- **Study text**
February 21, 2012 by · Comments Off on Bear Bile Farming 

Bear Bile Farming, Thousands of Chinese are protesting the pharmaceutical company Guizhentang, as it plans to triple the size of its bear-bile farms. Bear bile extraction, done with a needle and taken from the gall bladder, can lead to peritonitis and septicemia, leaving the bear to essentially die in agony. The bears, who can grow up to 400 pounds or more, are kept in cages not big enough for them to stand up. This is all for the sake of supposedly being able to cure joint pain, fever, hangovers, and impotence. Our modern medicine possesses a plethora of alternative treatments that actually work when it comes to these health issues (anybody hear of Viagra?). Is it really necessary to invest in one that is unproven and causes the immense suffering of a wild animal? Here’s to to the protesters, we applaud your courage and conviction! – Global Animal

Walk into a barn lined with cramped bear cages and you hear two kinds of sounds from the animals – either a high-pitched whimper or a deep, raging snarl.

It’s a distasteful experience, and saddening, watching a keeper stab anesthesia into a thrashing bear, then locate the groggy animal’s gall bladder with a small sonogram machine and withdraw a fat hypodermic’s worth of bile. It’s not for the squeamish.

- **Brief A**
Retype the passage of the bear bile farming article that starts with "Walk into a" and goes on through "deep, raging snarl.".
- **Brief B**
List the health problems that, according to the bear bile farming article, bear bile is supposedly able to cure.
- **Brief C**
Carry on the bear bile farming article from the point where it stops.

- **The data**
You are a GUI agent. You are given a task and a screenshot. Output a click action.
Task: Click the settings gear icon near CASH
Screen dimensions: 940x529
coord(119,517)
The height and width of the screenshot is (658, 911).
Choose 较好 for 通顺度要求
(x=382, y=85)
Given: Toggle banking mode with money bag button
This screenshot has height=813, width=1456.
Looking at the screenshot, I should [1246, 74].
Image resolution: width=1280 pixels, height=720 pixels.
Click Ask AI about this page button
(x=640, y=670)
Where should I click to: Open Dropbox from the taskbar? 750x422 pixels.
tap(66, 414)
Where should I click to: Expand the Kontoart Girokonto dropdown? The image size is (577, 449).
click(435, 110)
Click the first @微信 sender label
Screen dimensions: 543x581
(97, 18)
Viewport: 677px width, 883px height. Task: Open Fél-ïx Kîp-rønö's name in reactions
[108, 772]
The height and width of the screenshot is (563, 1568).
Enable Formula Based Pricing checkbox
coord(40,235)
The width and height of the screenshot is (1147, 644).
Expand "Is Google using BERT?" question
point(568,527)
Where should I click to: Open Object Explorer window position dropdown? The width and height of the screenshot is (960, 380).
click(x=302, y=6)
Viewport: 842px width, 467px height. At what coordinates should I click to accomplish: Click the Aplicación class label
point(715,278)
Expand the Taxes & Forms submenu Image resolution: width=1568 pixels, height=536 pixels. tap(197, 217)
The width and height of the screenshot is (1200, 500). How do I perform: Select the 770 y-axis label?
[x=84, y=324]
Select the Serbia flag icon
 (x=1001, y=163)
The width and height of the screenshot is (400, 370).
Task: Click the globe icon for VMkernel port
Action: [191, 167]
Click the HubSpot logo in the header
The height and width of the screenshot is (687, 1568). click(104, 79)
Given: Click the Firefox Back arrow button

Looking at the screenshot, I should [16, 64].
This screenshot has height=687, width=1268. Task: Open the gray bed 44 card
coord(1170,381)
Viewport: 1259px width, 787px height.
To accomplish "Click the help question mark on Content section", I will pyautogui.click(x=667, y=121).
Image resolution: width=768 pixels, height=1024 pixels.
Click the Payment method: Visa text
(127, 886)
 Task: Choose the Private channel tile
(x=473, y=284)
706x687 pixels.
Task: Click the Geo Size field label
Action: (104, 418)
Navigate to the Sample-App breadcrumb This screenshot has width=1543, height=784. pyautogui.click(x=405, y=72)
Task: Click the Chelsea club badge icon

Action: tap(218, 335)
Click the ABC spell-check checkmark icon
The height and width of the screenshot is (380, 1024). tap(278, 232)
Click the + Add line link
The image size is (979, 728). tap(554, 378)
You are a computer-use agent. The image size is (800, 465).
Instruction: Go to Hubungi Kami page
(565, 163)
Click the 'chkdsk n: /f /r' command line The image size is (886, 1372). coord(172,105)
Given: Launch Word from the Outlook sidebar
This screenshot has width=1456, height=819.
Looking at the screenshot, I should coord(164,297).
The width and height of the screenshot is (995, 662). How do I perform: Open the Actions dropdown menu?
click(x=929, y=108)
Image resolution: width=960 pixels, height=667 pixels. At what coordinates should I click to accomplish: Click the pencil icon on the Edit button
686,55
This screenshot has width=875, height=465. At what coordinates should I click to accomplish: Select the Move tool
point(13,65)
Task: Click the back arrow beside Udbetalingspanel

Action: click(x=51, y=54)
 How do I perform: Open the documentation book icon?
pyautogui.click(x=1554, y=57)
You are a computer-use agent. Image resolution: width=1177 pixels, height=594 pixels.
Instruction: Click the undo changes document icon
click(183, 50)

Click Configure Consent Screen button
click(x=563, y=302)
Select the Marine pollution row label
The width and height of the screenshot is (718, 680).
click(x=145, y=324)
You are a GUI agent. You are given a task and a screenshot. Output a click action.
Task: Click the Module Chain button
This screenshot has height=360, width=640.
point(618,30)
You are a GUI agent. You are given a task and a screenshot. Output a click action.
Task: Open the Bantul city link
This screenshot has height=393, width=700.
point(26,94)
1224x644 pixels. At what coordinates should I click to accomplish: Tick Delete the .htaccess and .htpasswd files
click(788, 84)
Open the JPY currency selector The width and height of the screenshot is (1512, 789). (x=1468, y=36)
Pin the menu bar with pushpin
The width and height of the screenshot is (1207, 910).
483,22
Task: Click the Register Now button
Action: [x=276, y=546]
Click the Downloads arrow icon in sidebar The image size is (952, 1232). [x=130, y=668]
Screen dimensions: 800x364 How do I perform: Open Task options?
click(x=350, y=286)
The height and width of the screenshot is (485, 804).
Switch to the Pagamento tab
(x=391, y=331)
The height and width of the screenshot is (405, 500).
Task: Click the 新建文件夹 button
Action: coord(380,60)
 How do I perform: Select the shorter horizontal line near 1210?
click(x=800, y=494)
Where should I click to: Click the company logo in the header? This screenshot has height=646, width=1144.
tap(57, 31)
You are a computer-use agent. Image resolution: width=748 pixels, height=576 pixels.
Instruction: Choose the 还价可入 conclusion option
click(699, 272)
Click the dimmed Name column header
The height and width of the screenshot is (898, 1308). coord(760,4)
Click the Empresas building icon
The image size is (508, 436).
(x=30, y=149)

- **Answer space A**
Walk into a barn lined with cramped bear cages and you hear two kinds of sounds from the animals – either a high-pitched whimper or a deep, raging snarl.

- **Answer space B**
joint pain, fever, hangovers, impotence

- **Answer space C**
The practice is gruesome enough that hundreds of thousands of Chinese have attacked the pharmaceutical company Guizhentang with online complaints over the firm’s plans to triple the size of its bear-bile farms through a public offering of shares on the Shenzhen stock exchange. The company said it currently farms about 400 bears.

The company also said its Web site was hacked last Saturday, one hour after it posted an invitation for the public to visit its bear farm.

Outrage does seem to be growing in China. The former N.B.A. star Yao Ming recently visited and endorsed a sanctuary run by the Animals Asia Foundation near Chengdu, in Sichuan Province. The group estimates that about 20,000 black bears are kept on about 100 bile farms in China.

The Ta Foundation, a private animal welfare group, recently submitted a petition to the Chinese regulatory authorities signed by 72 public figures, including Ding Junhui, a famous Chinese snooker player, Chen Danqing, a well-known painter, and Cui Yongyuan, a TV host.

The comedian Ricky Gervais also has been a longtime supporter of campaigns to stop bile farms. Earlier this month a rescue bear he sponsored died.